**What this task involves:**
Reproduce the following listing verbatim, line for line, without altering any character.

**Recorded data:**
Begin
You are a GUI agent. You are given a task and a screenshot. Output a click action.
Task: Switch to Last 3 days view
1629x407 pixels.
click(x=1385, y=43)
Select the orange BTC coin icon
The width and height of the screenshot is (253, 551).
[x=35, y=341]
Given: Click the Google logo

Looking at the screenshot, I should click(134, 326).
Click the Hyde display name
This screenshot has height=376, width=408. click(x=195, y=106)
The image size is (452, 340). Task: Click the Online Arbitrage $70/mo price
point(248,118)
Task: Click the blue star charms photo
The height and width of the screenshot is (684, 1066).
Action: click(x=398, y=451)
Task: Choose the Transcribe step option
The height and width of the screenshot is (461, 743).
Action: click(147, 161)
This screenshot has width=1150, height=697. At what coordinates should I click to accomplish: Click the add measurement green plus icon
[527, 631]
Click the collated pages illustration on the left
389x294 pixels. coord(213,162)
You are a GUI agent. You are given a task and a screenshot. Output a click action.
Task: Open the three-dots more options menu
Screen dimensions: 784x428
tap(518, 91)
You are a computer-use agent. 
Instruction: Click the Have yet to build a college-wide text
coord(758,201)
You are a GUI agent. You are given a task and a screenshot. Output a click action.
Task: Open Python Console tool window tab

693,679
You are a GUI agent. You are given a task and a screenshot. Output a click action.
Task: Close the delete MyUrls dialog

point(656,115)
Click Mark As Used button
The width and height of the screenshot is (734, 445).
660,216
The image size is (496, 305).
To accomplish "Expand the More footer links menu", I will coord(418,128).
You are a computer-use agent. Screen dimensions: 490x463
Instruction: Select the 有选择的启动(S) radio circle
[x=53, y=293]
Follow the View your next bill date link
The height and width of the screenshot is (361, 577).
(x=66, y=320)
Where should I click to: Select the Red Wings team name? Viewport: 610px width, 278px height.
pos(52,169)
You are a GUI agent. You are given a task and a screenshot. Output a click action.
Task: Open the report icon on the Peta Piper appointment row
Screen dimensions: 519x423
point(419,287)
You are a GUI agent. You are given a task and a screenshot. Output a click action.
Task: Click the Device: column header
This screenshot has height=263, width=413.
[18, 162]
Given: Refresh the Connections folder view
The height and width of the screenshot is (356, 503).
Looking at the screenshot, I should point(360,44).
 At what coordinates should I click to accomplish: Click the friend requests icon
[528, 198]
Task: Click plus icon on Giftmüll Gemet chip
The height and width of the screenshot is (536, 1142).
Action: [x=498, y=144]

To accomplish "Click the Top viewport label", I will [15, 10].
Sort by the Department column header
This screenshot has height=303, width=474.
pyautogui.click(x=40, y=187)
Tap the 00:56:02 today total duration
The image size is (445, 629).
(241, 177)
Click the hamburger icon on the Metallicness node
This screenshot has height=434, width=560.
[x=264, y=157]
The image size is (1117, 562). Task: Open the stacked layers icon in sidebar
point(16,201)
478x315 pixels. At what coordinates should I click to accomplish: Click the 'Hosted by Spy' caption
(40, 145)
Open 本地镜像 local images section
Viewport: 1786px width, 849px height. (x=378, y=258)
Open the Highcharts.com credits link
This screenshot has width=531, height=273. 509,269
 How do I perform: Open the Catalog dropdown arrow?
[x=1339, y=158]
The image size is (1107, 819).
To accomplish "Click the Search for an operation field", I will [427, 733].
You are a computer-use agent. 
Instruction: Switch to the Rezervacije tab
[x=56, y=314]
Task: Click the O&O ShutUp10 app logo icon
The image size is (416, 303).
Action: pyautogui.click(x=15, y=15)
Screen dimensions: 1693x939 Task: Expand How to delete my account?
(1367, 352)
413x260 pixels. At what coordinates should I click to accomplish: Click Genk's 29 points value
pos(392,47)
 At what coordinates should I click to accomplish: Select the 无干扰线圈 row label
End
**Exercise solution:**
You are a GUI agent. You are given a task and a screenshot. Output a click action.
Task: Switch to Last 3 days view
1629x407 pixels.
click(x=1385, y=43)
Select the orange BTC coin icon
The width and height of the screenshot is (253, 551).
[x=35, y=341]
Given: Click the Google logo

Looking at the screenshot, I should click(134, 326).
Click the Hyde display name
This screenshot has height=376, width=408. click(x=195, y=106)
The image size is (452, 340). Task: Click the Online Arbitrage $70/mo price
point(248,118)
Task: Click the blue star charms photo
The height and width of the screenshot is (684, 1066).
Action: click(x=398, y=451)
Task: Choose the Transcribe step option
The height and width of the screenshot is (461, 743).
Action: click(147, 161)
This screenshot has width=1150, height=697. At what coordinates should I click to accomplish: Click the add measurement green plus icon
[527, 631]
Click the collated pages illustration on the left
389x294 pixels. coord(213,162)
You are a GUI agent. You are given a task and a screenshot. Output a click action.
Task: Open the three-dots more options menu
Screen dimensions: 784x428
tap(518, 91)
You are a computer-use agent. 
Instruction: Click the Have yet to build a college-wide text
coord(758,201)
You are a GUI agent. You are given a task and a screenshot. Output a click action.
Task: Open Python Console tool window tab

693,679
You are a GUI agent. You are given a task and a screenshot. Output a click action.
Task: Close the delete MyUrls dialog

point(656,115)
Click Mark As Used button
The width and height of the screenshot is (734, 445).
660,216
The image size is (496, 305).
To accomplish "Expand the More footer links menu", I will coord(418,128).
You are a computer-use agent. Screen dimensions: 490x463
Instruction: Select the 有选择的启动(S) radio circle
[x=53, y=293]
Follow the View your next bill date link
The height and width of the screenshot is (361, 577).
(x=66, y=320)
Where should I click to: Select the Red Wings team name? Viewport: 610px width, 278px height.
pos(52,169)
You are a GUI agent. You are given a task and a screenshot. Output a click action.
Task: Open the report icon on the Peta Piper appointment row
Screen dimensions: 519x423
point(419,287)
You are a GUI agent. You are given a task and a screenshot. Output a click action.
Task: Click the Device: column header
This screenshot has height=263, width=413.
[18, 162]
Given: Refresh the Connections folder view
The height and width of the screenshot is (356, 503).
Looking at the screenshot, I should point(360,44).
 At what coordinates should I click to accomplish: Click the friend requests icon
[528, 198]
Task: Click plus icon on Giftmüll Gemet chip
The height and width of the screenshot is (536, 1142).
Action: [x=498, y=144]

To accomplish "Click the Top viewport label", I will [15, 10].
Sort by the Department column header
This screenshot has height=303, width=474.
pyautogui.click(x=40, y=187)
Tap the 00:56:02 today total duration
The image size is (445, 629).
(241, 177)
Click the hamburger icon on the Metallicness node
This screenshot has height=434, width=560.
[x=264, y=157]
The image size is (1117, 562). Task: Open the stacked layers icon in sidebar
point(16,201)
478x315 pixels. At what coordinates should I click to accomplish: Click the 'Hosted by Spy' caption
(40, 145)
Open 本地镜像 local images section
Viewport: 1786px width, 849px height. (x=378, y=258)
Open the Highcharts.com credits link
This screenshot has width=531, height=273. 509,269
 How do I perform: Open the Catalog dropdown arrow?
[x=1339, y=158]
The image size is (1107, 819).
To accomplish "Click the Search for an operation field", I will [427, 733].
You are a computer-use agent. 
Instruction: Switch to the Rezervacije tab
[x=56, y=314]
Task: Click the O&O ShutUp10 app logo icon
The image size is (416, 303).
Action: pyautogui.click(x=15, y=15)
Screen dimensions: 1693x939 Task: Expand How to delete my account?
(1367, 352)
413x260 pixels. At what coordinates should I click to accomplish: Click Genk's 29 points value
pos(392,47)
 At what coordinates should I click to accomplish: Select the 无干扰线圈 row label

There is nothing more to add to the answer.